Bei Truvativ ist die Qualität der Oberfläche immer sehr schlecht bzw. zerkratzt schnell, zumindest bei der Noir kann man das aber selbst beheben, wenn es soweit ist :


----------



## Jaypeare (30. Juli 2009)

RicoRush schrieb:


> Wenn die Qualität konventioneller Hersteller in Frage gestellt wird, ist es auf jeden Fall nicht ratsam, Aerozine oder KCNC als Antriebsteile zu verbauen. Das klappt vielleicht bei 40 kg Körpergewicht... Die Tests der Kurbeln von KCNC und Aerozine vielen auch nicht gerade gut aus.



Kennst du eine der genannten Kurbeln aus eigener Erfahrung? Ich würde mir die Aerozine wieder kaufen, Qualität ist gut, die Steifigkeit absolut ausreichend. Und ich bin kein Leichtgewicht. War gerade damit in den Alpen, null Probleme.


----------



## Bumpy-Rohloff (30. Juli 2009)

RicoRush schrieb:


> Wenn die Qualität konventioneller Hersteller in Frage gestellt wird, ist es auf jeden Fall nicht ratsam, Aerozine oder KCNC als Antriebsteile zu verbauen...


Denke ich inzwischen auch. Kommen recht schlecht weg insgesamt...


RicoRush schrieb:


> Wenn die XTR zu teuer ist, kann ich die Stylo 3.3 OCT empfehlen (siehe extra thread)....


Ne die XTR ist super, würd ich kaufen, ist aber nicht SCHWARZ (siehe Threadtitel??) 
Stylo hat halt das miese Lager, was einfach nicht mit Shimano mithalten kann. Das ärgert mich sehr. 



mete schrieb:


> Bei Truvativ ist die Qualität der Oberfläche immer sehr schlecht bzw. zerkratzt schnell, zumindest bei der Noir kann man das aber selbst beheben, wenn es soweit ist :



OHA!  SO müsste die aussehen. Wie haste das so sauber hinbekommen? Was ist zur Kurbel sonst zu sagen? Wie lang fährst Du die schon? Was hälst Du von den Lagern? Ich würd die direkt nache dem Kauf am liebsten optisch genau so haben wollen. aber - wie erwähnt - schreckt mich der Name Truvativ irgendwie immer ab...



Jaypeare schrieb:


> Kennst du eine der genannten Kurbeln aus eigener Erfahrung?

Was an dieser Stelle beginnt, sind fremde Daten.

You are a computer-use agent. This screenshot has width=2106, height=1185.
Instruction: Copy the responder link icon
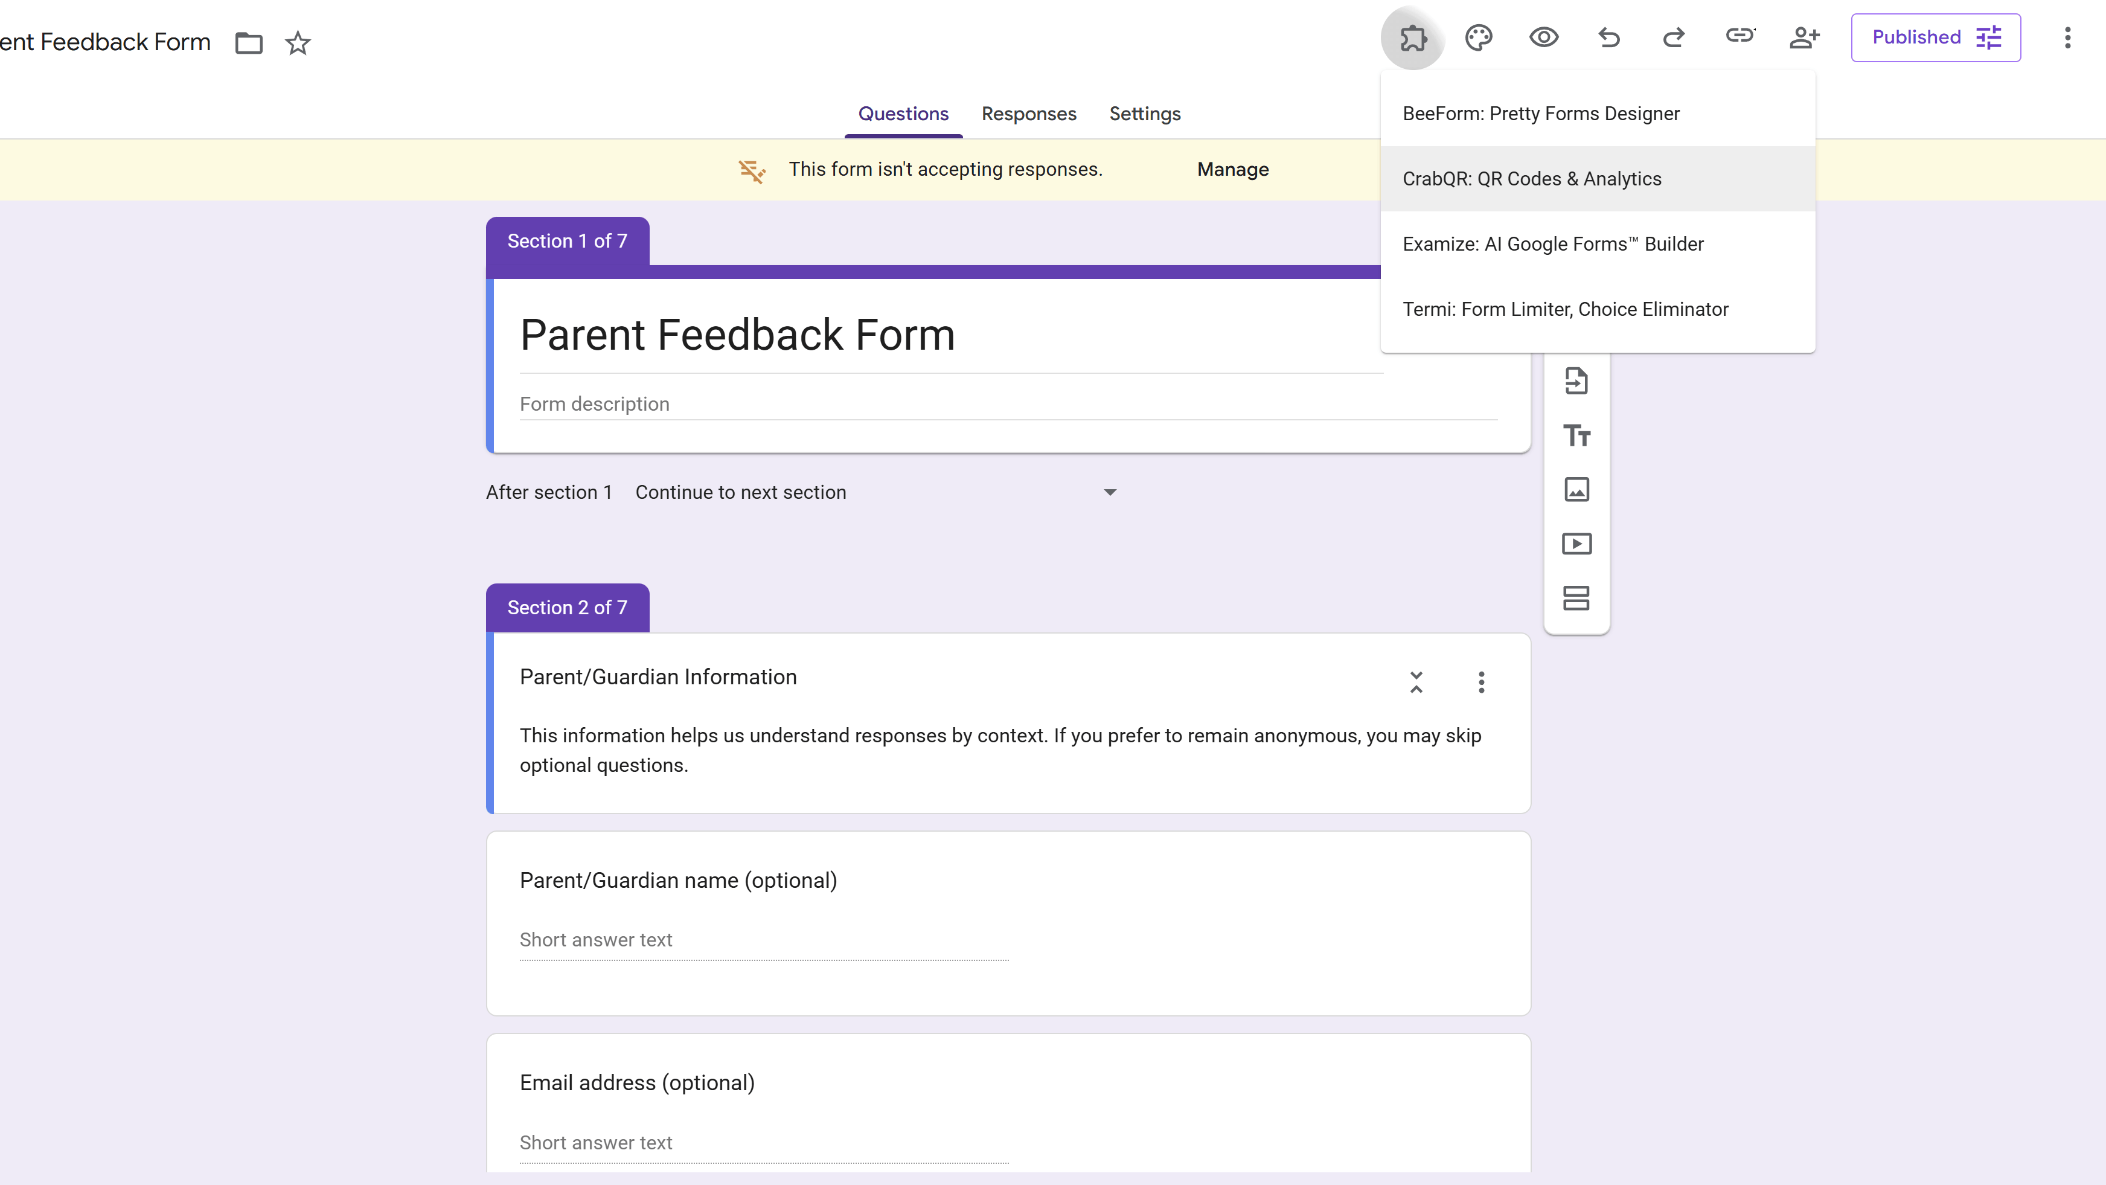point(1741,38)
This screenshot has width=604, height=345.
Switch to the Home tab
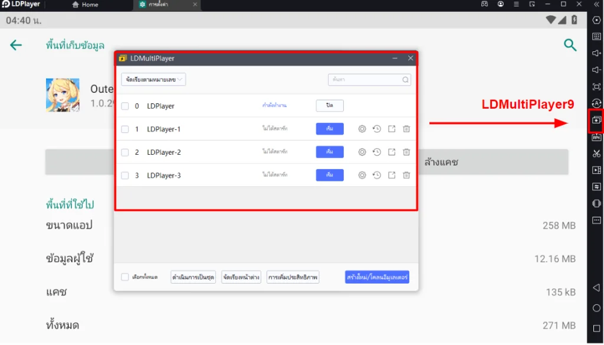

Na ja. Das ewige Totschlagargument. Kann man aber so eigentlich nicht gelten lassen, denn irgendwo muss man sich einfach im Netz informieren. Natürlich sollte man nicht auf jede beliebige Meinung was geben, aber eine bessere Vergleichsmöglichkeit gibt es nun mal nicht. Ich kauf mir jetzt nicht erst mal 5 Kurbeln auf einmal und probier dann rum. Und testen ist bei ner Kurbel was schwierig, bekanntlich sind die die ersten 1000 - 3000 km bei so gut wie jedem schön steif und laufen perfekt. Danach stellt sich erst die ein oder andere Problematik ein...

Allerdings schön zu hören dass die Aero bei Dir gut läuft!


----------



## RicoRush (30. Juli 2009)

Jaypeare schrieb:


> Kennst du eine der genannten Kurbeln aus eigener Erfahrung? Ich würde mir die Aerozine wieder kaufen, Qualität ist gut, die Steifigkeit absolut ausreichend. Und ich bin kein Leichtgewicht. War gerade damit in den Alpen, null Probleme.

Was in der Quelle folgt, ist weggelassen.